Carranza v. Brooklyn Union Gas Co.

233 A.D.2d 287, 649 N.Y.S.2d 464, 1996 N.Y. App. Div. LEXIS 11602
CourtAppellate Division of the Supreme Court of the State of New York
DecidedNovember 4, 1996
StatusPublished
Cited by4 cases

This text of 233 A.D.2d 287 (Carranza v. Brooklyn Union Gas Co.) is published on Counsel Stack Legal Research, covering Appellate Division of the Supreme Court of the State of New York primary law. Counsel Stack provides free access to over 12 million legal documents including statutes, case law, regulations, and constitutions.

Bluebook
Carranza v. Brooklyn Union Gas Co., 233 A.D.2d 287, 649 N.Y.S.2d 464, 1996 N.Y. App. Div. LEXIS 11602 (N.Y. Ct. App. 1996).

Opinion

In a negligence action to recover damages for personal injuries, the defendant third-party plaintiff appeals, as limited by its brief, from so much of an order of the Supreme Court, Kings County (Ramirez, J.), dated September 27, 1995, as denied that branch of its motion which was for leave to amend its bill of particulars in the third-party action.
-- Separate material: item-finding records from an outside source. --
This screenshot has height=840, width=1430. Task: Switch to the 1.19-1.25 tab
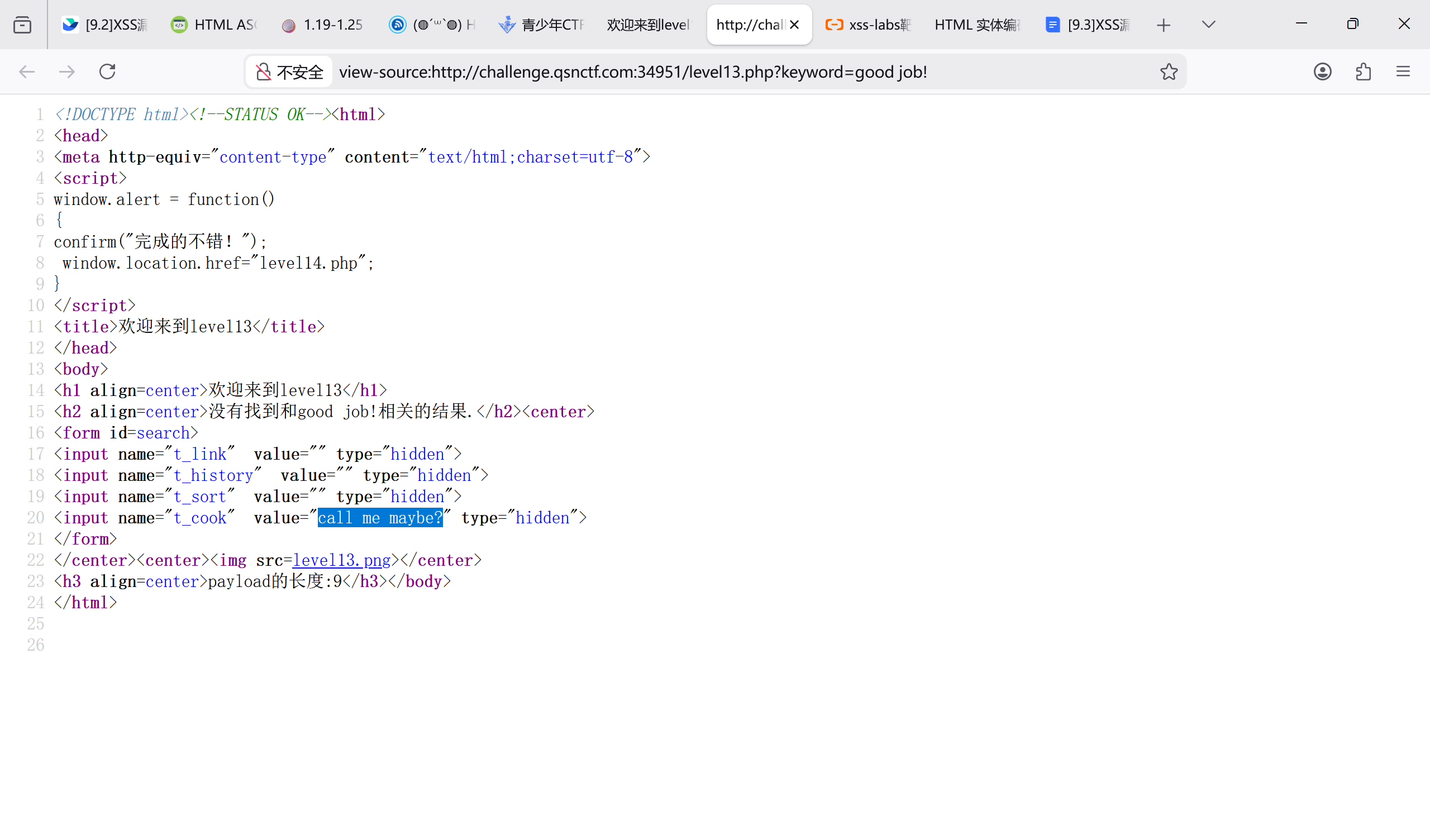click(x=323, y=25)
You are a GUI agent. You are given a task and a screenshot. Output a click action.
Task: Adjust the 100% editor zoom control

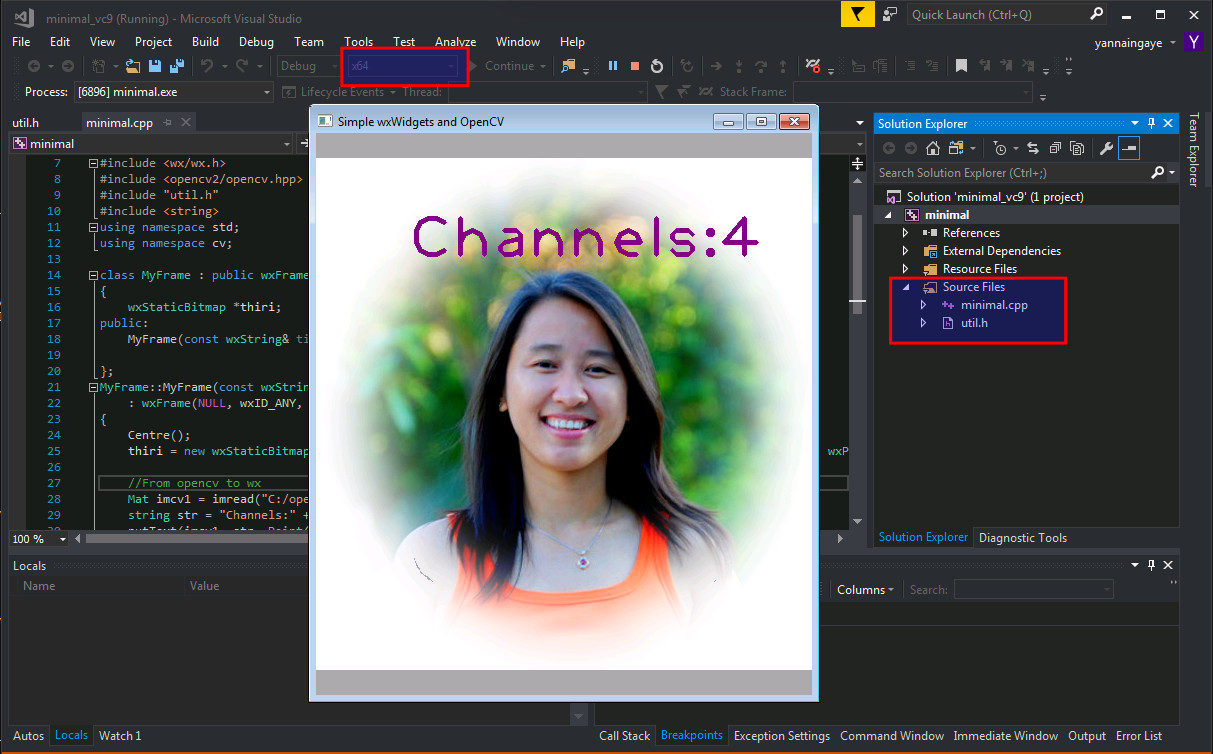[x=38, y=538]
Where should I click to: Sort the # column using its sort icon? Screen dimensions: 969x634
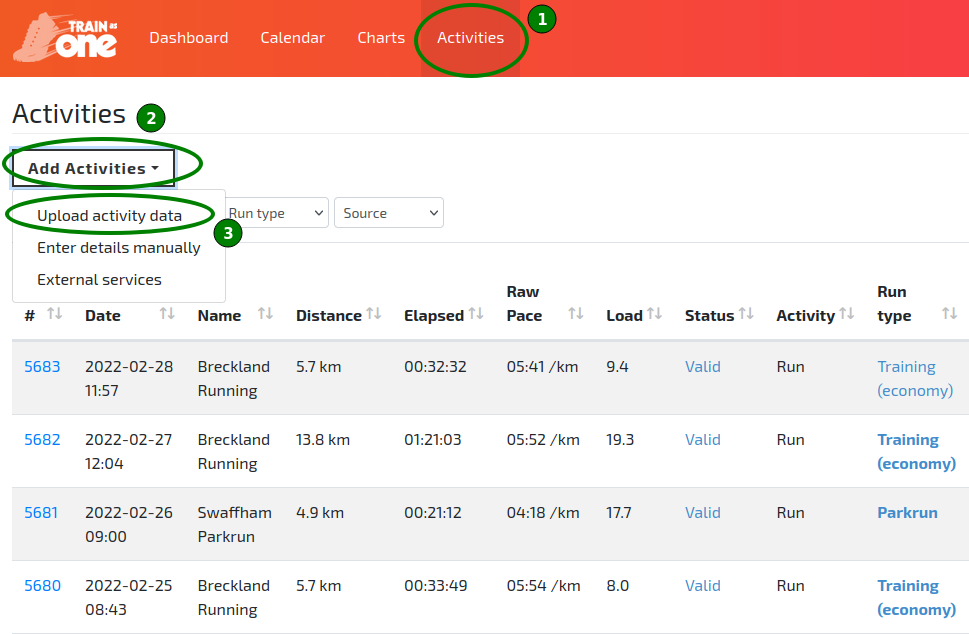pos(52,315)
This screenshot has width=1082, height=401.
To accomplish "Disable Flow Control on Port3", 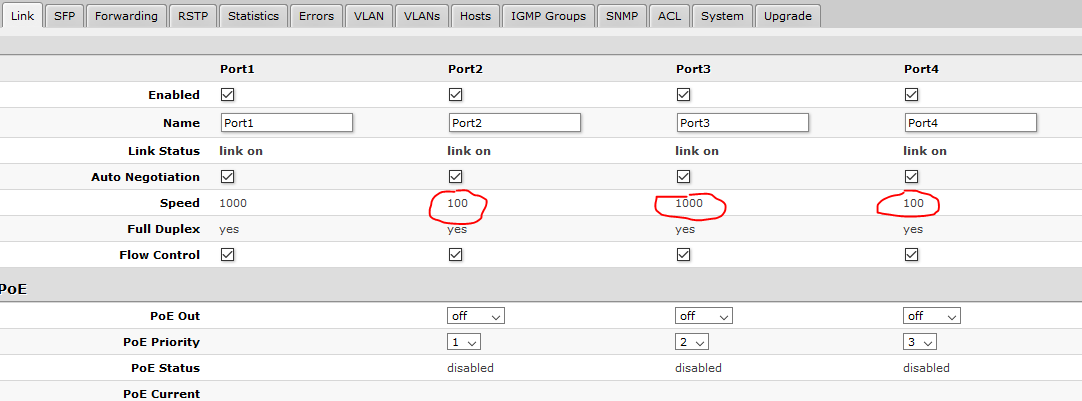I will coord(683,255).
Ordered that the order is affirmed insofar as appealed from, with costs.

While it is firmly established that leave to amend a pleading shall be freely granted (see, CPLR 3025 [b]), a motion to amend is committed to the broad discretion of the Supreme Court, and its determination will not lightly be set aside (see, Citrin v Royal Ins. Co., 172 AD2d 795; Napoli v Canada Dry Bottling Co., 166 AD2d 696). In this case the defendant third-party plaintiff sought leave to amend its bill of particulars in the third-party action nine years after the occurrence which caused the plaintiff’s injuries, five years after the third-party complaint was filed, and one year after the third-party defendant filed a note of issue. The defendant third-party plaintiff has failed to support its motion with an affidavit showing the merit of the proposed amendment or an affidavit showing a reasonable excuse for the extensive delay from the time it was first [288]*288made aware of the facts upon which the proposed amendment is predicated. The defendant third-party plaintiff has also asserted a new theory of liability based on different factual aspects of the underlying incident, and there is a possibility that evidence has been lost in the interim. Under the circumstances, it was not an improvident exercise of the court’s discretion to deny the defendant third-party plaintiff’s motion for leave to amend its bill of particulars (see, Allen v Vuley, 223 AD2d 868; Scott v General Motors Corp., 202 AD2d 570; Alexander v Seligman, 131 AD2d 528; Beuschel v Malm, 114 AD2d 569). Bracken, J. P., Copertino, Joy, Florio and McGinity, JJ., concur.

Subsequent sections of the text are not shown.